Stored items:
/---

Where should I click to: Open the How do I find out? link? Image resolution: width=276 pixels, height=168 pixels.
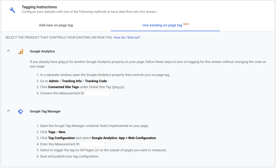coord(127,37)
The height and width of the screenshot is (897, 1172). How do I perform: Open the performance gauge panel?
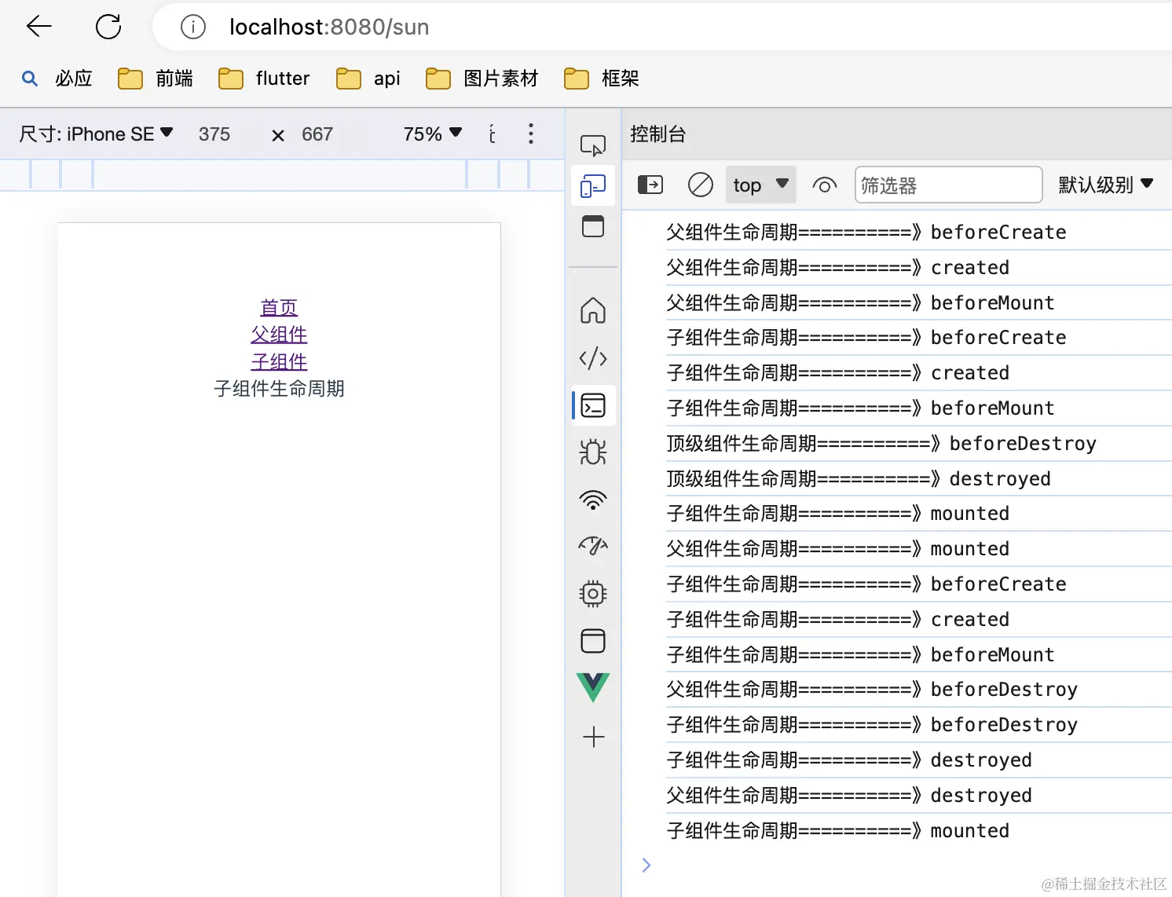[x=592, y=546]
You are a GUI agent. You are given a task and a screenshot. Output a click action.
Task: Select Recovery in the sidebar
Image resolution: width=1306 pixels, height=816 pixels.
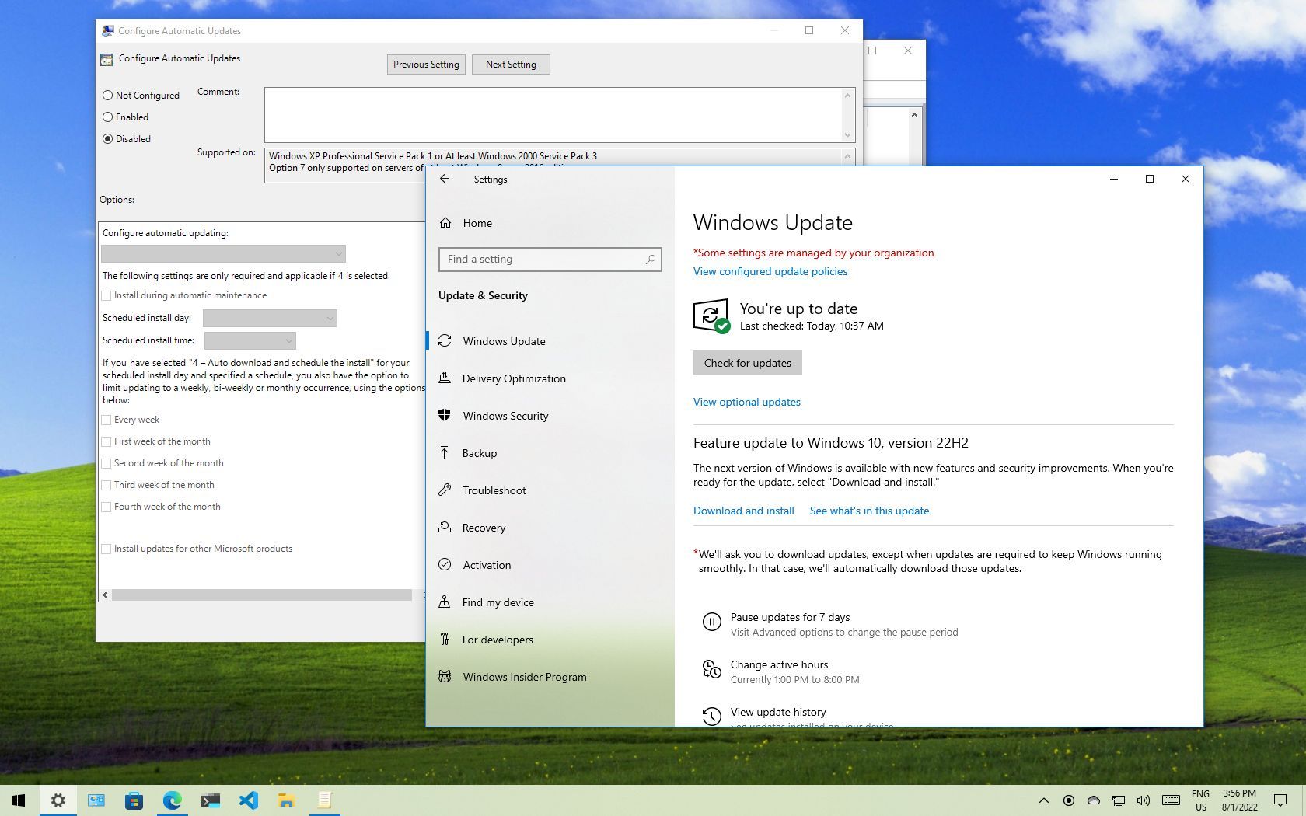point(483,528)
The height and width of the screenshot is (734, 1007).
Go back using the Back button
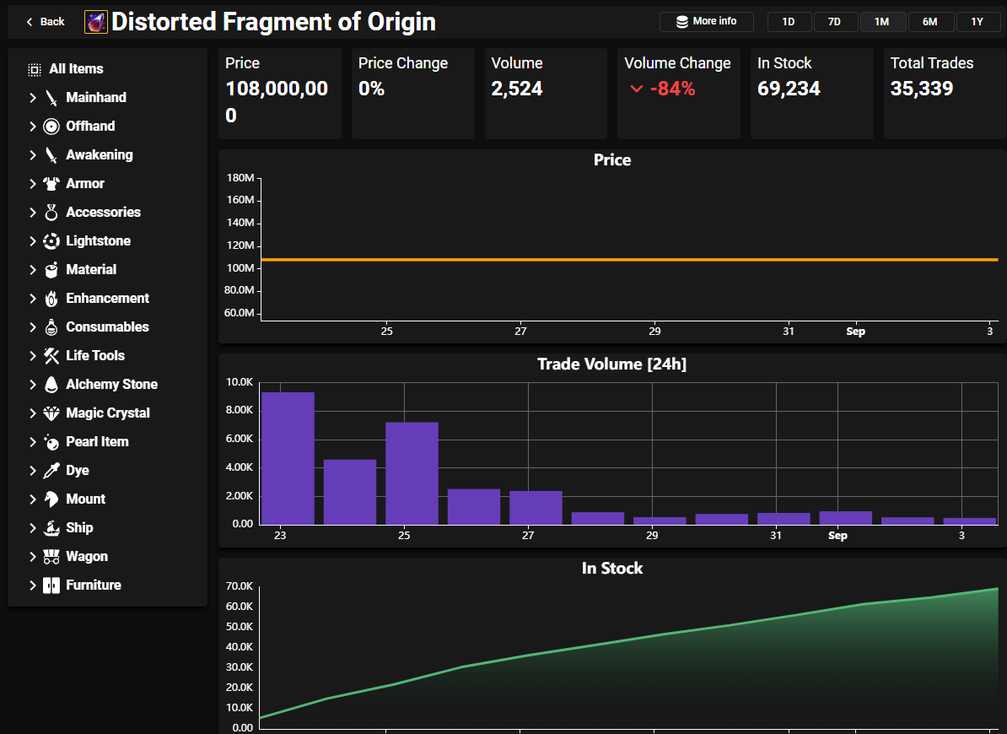(45, 22)
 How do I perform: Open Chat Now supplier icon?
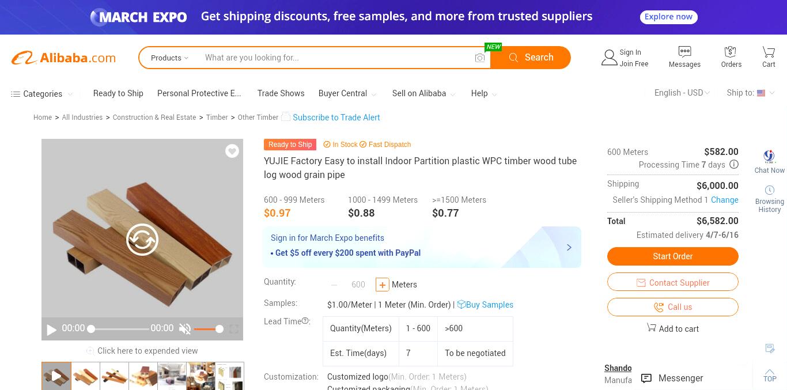pyautogui.click(x=769, y=156)
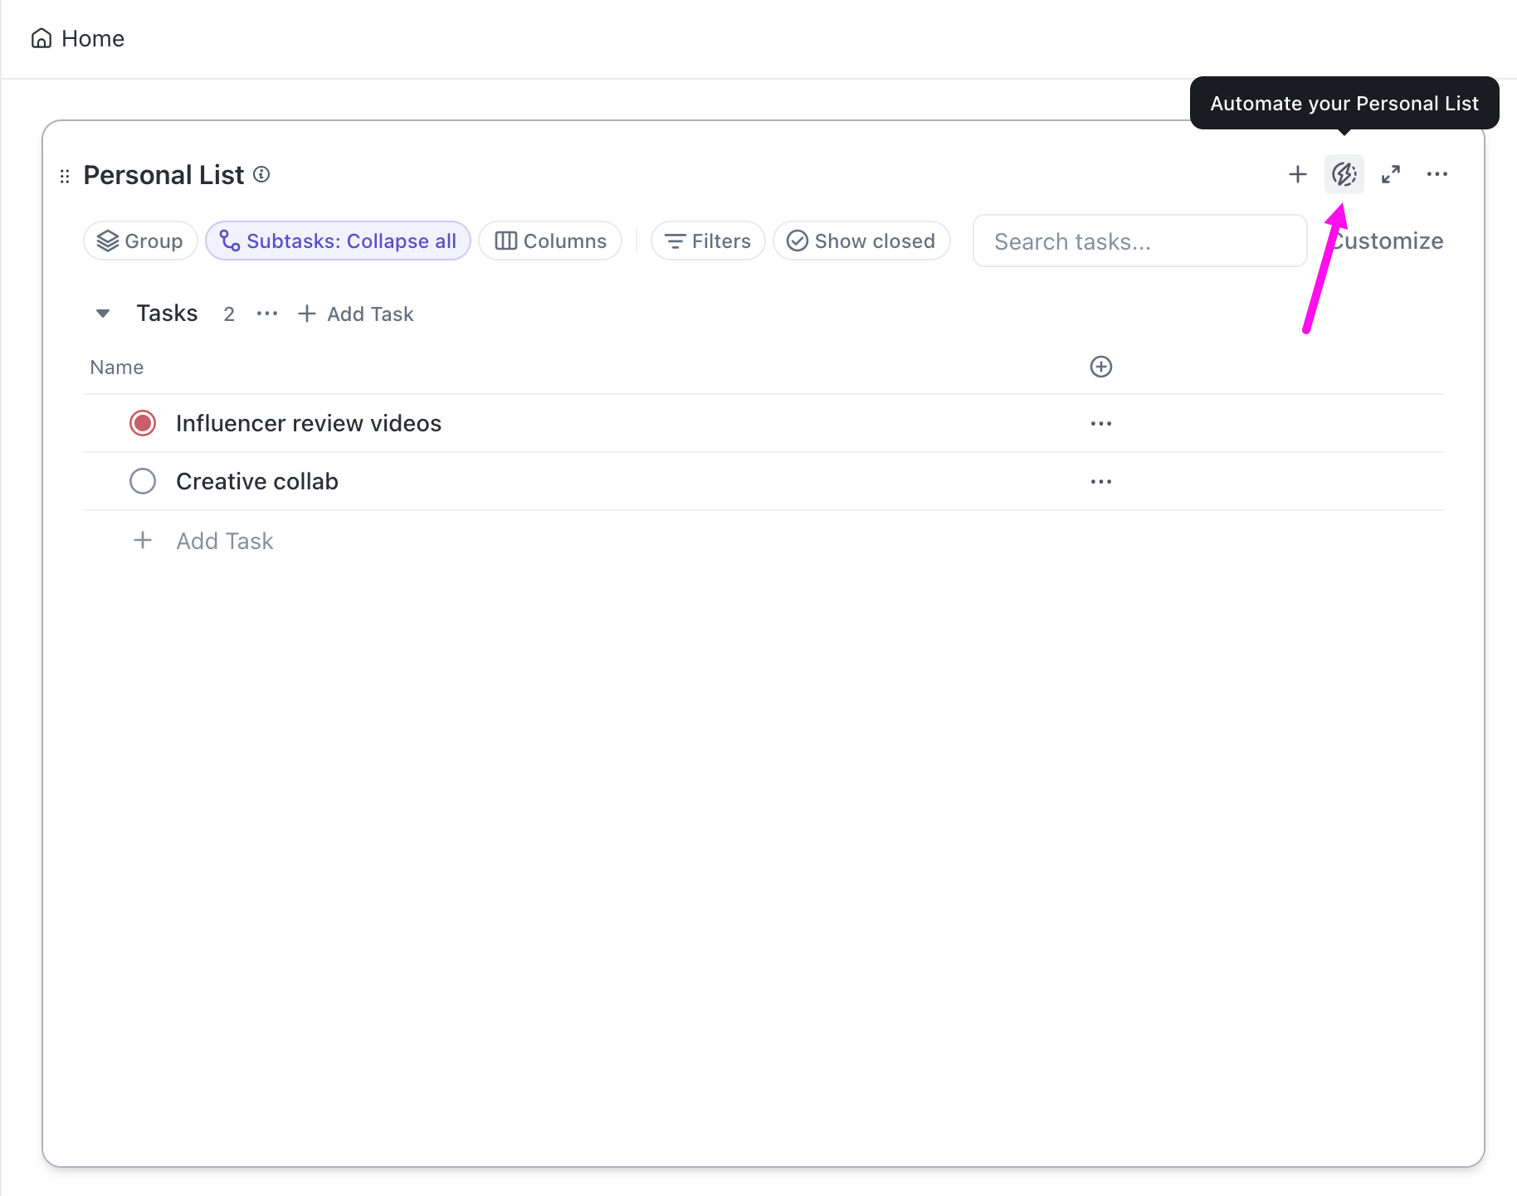Screen dimensions: 1517x1196
Task: Open the Columns menu
Action: pyautogui.click(x=550, y=241)
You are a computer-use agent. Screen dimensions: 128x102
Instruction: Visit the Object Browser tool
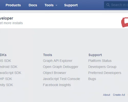coord(55,73)
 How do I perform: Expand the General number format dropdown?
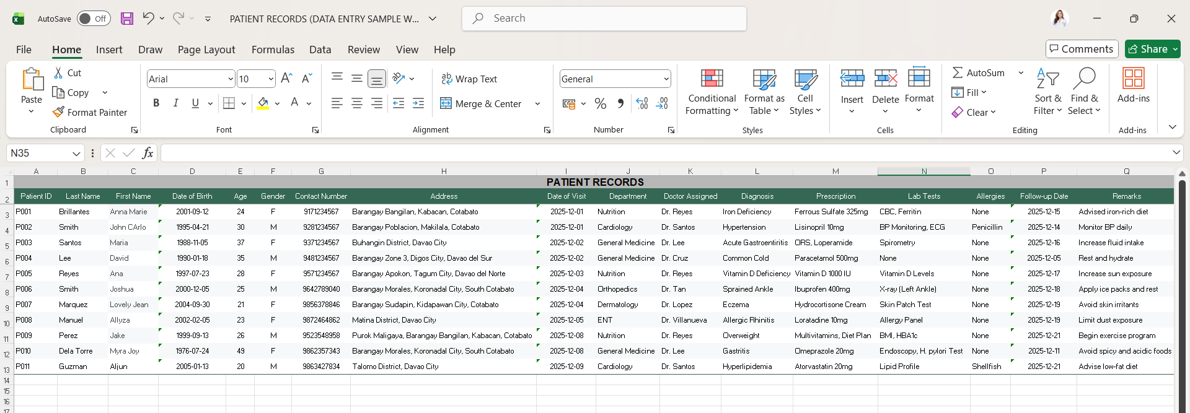click(x=666, y=79)
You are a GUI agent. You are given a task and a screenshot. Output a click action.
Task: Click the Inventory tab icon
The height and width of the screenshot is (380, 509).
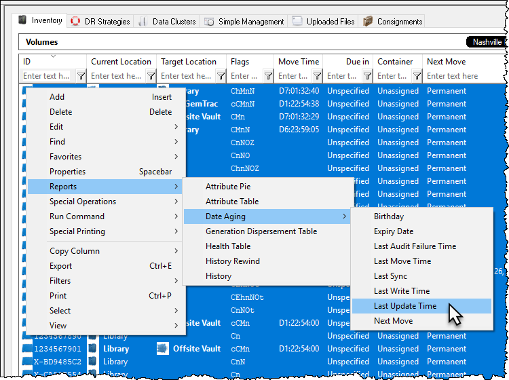(22, 20)
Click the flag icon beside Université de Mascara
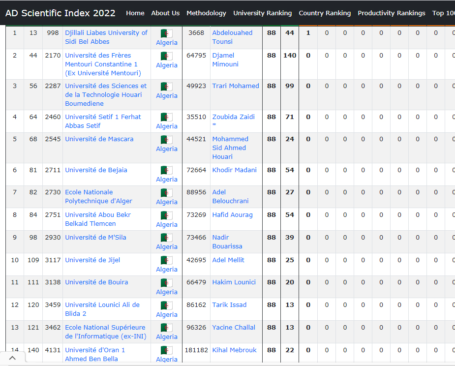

\---

**STATED GOAL**
Rewrite the items from the line that contains "The height and width of the screenshot is (734, 1007)." through the end of the items, replacing "flag icon" with "globe icon" and keeping everything else unchanged. Omit the pictures from your answer.

**EXERCISE ANSWER**
The height and width of the screenshot is (734, 1007).
Go back using the Back button
(45, 22)
 How do I perform: Open Chat Now supplier icon?
pyautogui.click(x=769, y=156)
Screen dimensions: 1517x1196
Task: Open the Columns menu
Action: pyautogui.click(x=550, y=241)
You are a computer-use agent. Screen dimensions: 128x102
Instruction: Visit the Object Browser tool
coord(55,73)
 How do I perform: Expand the General number format dropdown?
click(x=666, y=79)
You are a GUI agent. You are given a task and a screenshot. Output a click action.
Task: Click the Inventory tab icon
The height and width of the screenshot is (380, 509).
(22, 20)
Click the globe icon beside Université de Mascara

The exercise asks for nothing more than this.